**PROBLEM STATEMENT**
Whatever lies between the line with "Task: Open the Find My Size link" and the end of the data, both included, must be copied exactly and without pictures.

**DATA SUPPLIED**

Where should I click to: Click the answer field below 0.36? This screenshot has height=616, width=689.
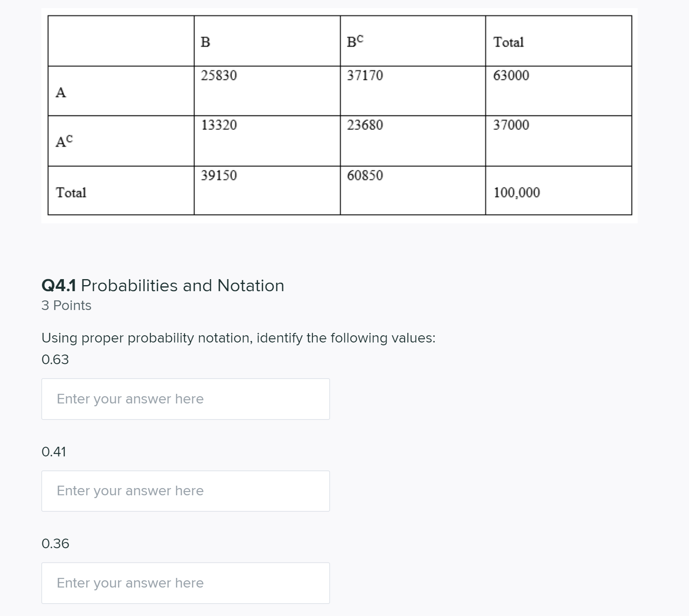click(x=185, y=583)
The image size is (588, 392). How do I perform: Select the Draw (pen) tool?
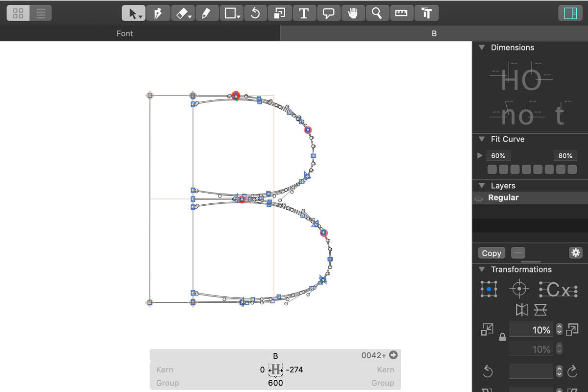(158, 13)
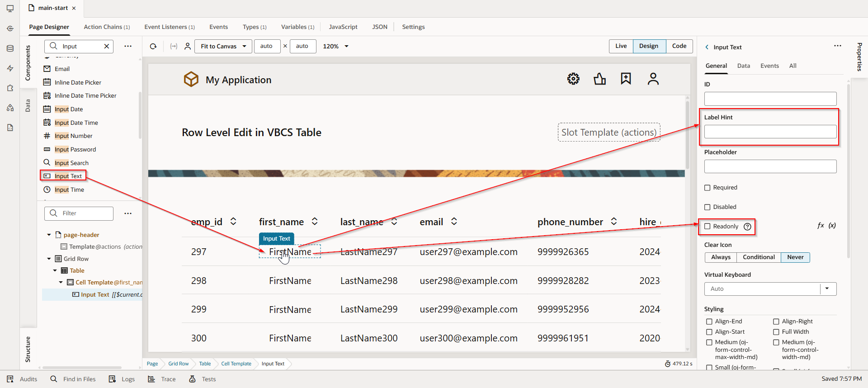Open the Data tab in properties panel
The height and width of the screenshot is (388, 868).
point(743,66)
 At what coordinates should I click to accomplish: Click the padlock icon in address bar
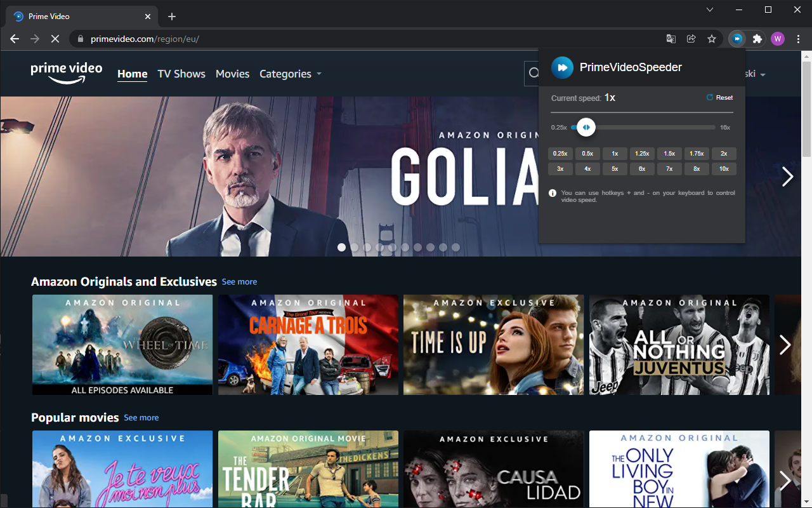(x=80, y=39)
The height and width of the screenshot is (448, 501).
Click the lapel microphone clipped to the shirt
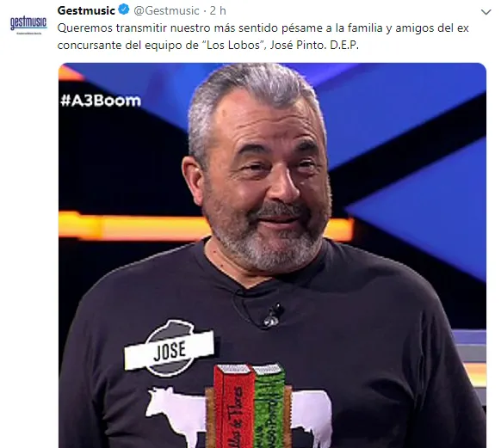[x=273, y=316]
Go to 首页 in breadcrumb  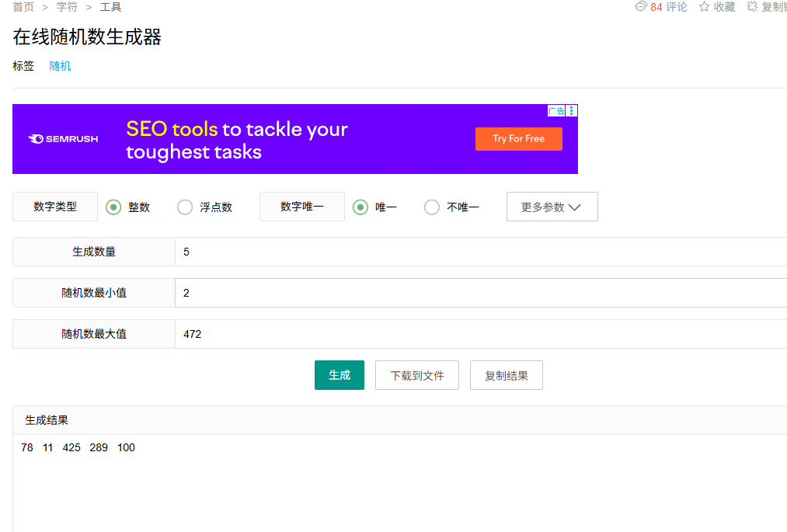23,7
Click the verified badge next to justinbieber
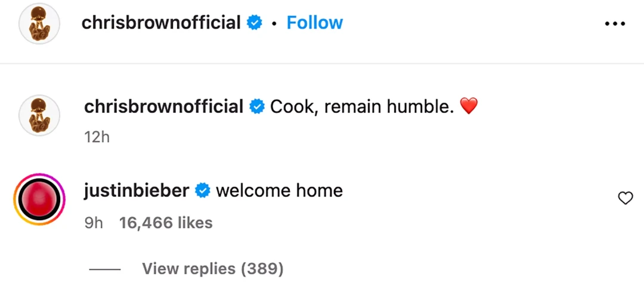644x303 pixels. [203, 191]
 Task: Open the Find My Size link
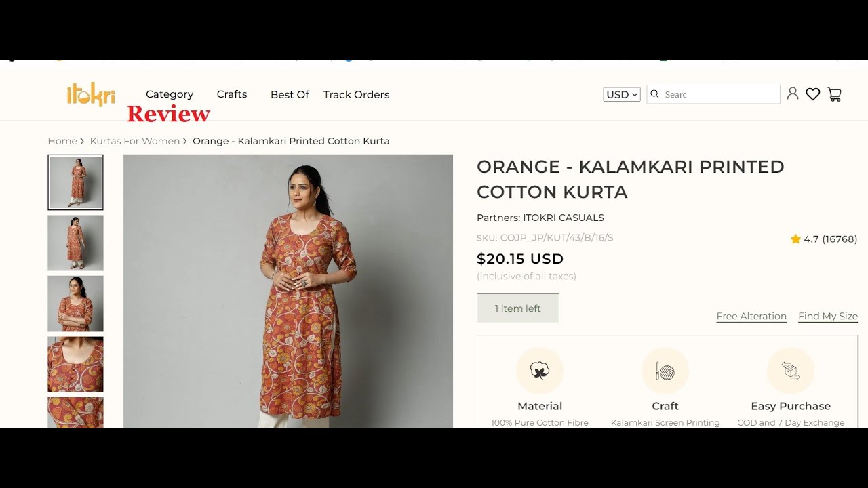(x=828, y=317)
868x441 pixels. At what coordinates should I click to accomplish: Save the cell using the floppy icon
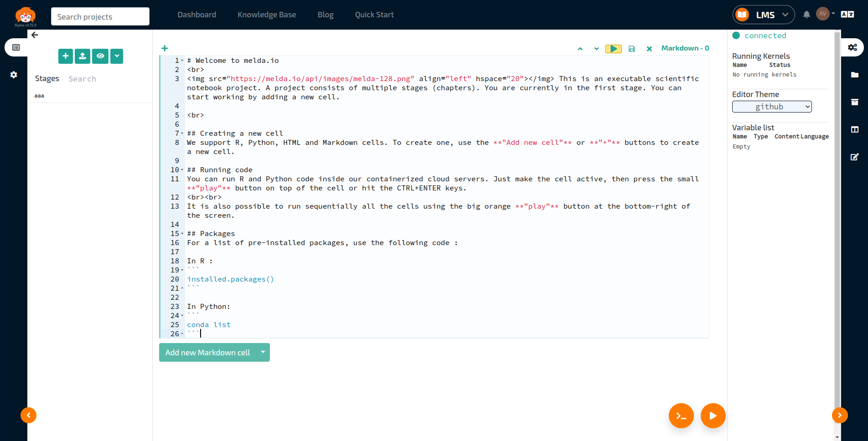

**RESPONSE FOR THIS EXERCISE**
 Task: Open the Find My Size link
(x=828, y=317)
868x441 pixels. At what coordinates should I click to accomplish: Save the cell using the floppy icon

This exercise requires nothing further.